In just ten days’ time, Tesla Motors [NASDAQ:TSLA] CEO Elon Musk will unveil the Tesla Model 3 electric car at an exclusive invite-only event at Tesla’s Design Center in Hawthorne, California, which will be simultaneously streamed over the Internet for those who aren’t lucky enough to be in attendence.
So far, Tesla has been quiet about Model 3 specifics, although we do know from previous comments made by Tesla CEO Elon Musk that it will be priced at $35,000 before incentives, offer a range in excess of 200 miles per charge, and offer Supercharger compatibility. Model 3 is also expected to offer the same level of performance and specification as the BMW 3-series, a car Musk has said on more than one occasion will be the Model 3’s prime competitor in the automotive marketplace.
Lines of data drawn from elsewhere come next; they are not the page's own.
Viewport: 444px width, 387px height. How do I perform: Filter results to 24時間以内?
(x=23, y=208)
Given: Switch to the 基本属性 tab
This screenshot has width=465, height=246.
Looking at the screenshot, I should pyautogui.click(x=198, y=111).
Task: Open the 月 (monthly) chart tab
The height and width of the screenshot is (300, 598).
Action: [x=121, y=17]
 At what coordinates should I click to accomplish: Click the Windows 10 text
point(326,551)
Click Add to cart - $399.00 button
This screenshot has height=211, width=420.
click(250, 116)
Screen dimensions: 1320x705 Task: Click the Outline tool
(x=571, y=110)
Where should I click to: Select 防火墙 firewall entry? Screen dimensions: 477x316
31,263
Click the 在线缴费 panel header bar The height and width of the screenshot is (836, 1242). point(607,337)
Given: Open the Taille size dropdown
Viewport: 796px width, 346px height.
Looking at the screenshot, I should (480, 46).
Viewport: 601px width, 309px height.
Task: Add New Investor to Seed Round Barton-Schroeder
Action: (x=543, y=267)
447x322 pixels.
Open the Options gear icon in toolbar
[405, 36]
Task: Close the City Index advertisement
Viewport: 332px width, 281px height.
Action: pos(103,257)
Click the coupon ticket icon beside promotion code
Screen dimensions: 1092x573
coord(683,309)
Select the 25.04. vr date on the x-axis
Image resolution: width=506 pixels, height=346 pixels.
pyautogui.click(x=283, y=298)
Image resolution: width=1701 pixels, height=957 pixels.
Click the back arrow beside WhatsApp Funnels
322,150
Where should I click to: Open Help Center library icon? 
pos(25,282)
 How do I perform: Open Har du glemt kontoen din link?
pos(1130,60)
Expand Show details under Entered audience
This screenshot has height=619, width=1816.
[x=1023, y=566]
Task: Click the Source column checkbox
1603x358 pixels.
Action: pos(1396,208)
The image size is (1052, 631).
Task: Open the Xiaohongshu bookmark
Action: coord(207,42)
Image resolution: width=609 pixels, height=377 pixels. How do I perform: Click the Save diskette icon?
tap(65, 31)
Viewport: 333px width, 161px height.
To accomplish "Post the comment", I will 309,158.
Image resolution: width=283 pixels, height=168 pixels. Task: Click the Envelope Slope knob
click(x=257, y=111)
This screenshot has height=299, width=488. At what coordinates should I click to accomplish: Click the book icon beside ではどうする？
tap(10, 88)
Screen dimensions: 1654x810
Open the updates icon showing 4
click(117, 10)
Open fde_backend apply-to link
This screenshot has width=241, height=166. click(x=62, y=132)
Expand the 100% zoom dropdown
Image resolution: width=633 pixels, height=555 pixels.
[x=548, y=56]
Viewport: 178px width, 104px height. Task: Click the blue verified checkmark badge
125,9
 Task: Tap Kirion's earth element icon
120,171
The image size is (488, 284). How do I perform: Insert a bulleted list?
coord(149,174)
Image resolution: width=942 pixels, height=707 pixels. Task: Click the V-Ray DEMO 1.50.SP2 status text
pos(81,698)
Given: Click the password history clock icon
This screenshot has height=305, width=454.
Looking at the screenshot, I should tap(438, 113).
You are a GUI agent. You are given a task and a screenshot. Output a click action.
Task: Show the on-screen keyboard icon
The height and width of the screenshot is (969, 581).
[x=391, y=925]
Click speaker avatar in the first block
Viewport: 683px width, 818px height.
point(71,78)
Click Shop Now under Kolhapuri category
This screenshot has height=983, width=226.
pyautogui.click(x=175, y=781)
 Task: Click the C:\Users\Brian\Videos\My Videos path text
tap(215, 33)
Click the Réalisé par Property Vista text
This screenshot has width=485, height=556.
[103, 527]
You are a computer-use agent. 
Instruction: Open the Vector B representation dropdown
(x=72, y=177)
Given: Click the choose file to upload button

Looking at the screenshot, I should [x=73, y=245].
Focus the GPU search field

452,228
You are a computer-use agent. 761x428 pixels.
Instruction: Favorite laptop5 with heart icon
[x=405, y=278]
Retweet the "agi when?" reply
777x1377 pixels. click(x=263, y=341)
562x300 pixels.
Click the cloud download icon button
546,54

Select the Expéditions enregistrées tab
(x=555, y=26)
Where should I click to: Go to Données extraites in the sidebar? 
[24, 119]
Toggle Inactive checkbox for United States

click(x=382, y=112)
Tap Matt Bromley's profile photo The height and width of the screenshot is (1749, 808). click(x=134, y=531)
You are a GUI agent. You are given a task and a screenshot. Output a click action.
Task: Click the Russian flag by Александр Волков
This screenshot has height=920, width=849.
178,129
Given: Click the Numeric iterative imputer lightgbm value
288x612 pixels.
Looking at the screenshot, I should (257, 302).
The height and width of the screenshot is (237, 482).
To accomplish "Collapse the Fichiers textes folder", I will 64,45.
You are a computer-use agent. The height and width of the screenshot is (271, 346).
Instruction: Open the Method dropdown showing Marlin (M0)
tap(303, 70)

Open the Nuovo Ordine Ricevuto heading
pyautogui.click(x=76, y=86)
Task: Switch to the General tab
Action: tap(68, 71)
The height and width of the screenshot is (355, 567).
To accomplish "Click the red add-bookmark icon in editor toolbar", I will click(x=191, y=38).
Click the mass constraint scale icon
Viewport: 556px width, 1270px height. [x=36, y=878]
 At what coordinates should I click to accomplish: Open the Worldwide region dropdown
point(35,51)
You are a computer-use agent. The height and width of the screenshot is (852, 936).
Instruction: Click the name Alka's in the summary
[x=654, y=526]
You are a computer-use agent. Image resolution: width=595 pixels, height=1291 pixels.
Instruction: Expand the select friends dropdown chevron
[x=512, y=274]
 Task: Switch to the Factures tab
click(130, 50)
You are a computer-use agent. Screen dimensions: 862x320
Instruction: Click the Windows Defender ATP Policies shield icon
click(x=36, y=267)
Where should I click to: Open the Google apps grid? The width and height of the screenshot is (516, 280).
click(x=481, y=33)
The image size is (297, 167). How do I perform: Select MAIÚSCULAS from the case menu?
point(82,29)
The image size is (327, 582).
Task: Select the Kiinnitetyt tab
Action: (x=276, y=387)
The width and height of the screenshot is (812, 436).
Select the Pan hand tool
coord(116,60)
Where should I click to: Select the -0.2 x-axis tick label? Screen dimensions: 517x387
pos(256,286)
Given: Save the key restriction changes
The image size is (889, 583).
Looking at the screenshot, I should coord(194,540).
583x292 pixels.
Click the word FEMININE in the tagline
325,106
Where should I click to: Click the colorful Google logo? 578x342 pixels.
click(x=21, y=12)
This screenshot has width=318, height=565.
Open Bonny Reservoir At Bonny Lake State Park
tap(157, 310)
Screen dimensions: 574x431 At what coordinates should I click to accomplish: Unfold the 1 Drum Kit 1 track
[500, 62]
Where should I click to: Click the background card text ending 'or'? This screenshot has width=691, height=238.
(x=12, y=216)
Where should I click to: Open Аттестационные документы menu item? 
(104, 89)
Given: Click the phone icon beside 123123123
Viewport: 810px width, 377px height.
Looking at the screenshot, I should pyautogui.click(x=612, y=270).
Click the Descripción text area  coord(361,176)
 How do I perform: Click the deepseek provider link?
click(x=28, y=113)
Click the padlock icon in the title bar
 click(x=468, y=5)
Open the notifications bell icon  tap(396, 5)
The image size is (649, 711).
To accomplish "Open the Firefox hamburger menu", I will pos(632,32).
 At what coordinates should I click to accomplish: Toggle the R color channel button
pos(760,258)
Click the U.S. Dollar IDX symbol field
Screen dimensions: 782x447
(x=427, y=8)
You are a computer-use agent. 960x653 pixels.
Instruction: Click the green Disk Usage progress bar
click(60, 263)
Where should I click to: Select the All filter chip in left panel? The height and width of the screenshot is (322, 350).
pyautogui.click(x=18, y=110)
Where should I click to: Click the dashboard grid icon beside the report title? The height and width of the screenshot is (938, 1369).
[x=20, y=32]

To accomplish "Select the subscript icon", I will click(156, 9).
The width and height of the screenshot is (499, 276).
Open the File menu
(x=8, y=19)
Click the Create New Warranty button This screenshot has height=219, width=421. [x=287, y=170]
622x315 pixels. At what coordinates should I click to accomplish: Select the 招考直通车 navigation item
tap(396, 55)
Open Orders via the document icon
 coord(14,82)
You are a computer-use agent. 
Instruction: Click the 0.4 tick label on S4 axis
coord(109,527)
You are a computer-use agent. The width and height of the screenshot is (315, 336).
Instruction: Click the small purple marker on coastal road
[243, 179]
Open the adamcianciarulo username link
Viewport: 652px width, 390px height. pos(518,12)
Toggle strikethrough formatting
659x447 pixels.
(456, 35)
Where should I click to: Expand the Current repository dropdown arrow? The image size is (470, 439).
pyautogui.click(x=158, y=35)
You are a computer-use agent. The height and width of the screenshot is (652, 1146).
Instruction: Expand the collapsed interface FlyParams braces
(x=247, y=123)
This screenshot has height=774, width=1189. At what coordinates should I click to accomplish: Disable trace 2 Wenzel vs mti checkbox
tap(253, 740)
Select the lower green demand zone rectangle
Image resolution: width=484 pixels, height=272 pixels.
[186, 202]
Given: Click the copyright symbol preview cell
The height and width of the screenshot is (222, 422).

Now, thanks to news from Tesla employees over the weekend and an official blog post released this morning by Tesla Motors, we can tell you more about the Model 3 reservation process, including the price you’ll pay, how Tesla will prioritize orders, and what to expect when you actually make your reservation.
Firstly, as Electrek and other news sites reported over the weekend Tesla Employees were invited around 1am Pacific time on Friday to make their own private reservations for a Tesla Model 3. Given how closely Tesla guards information concerning launch events and upcoming products, it’s likely that many of those who did place an order were doing so sight unseen. With an estimated 15,000 employees now at Tesla Motors and Electrek citing sources within Tesla who say most colleagues are putting down their own deposits, Tesla may have earned itself more than 10,000 reservations for Model 3 even before next week’s official reveal event (although we’re highly doubtful every_single_Tesla_employee will place an order).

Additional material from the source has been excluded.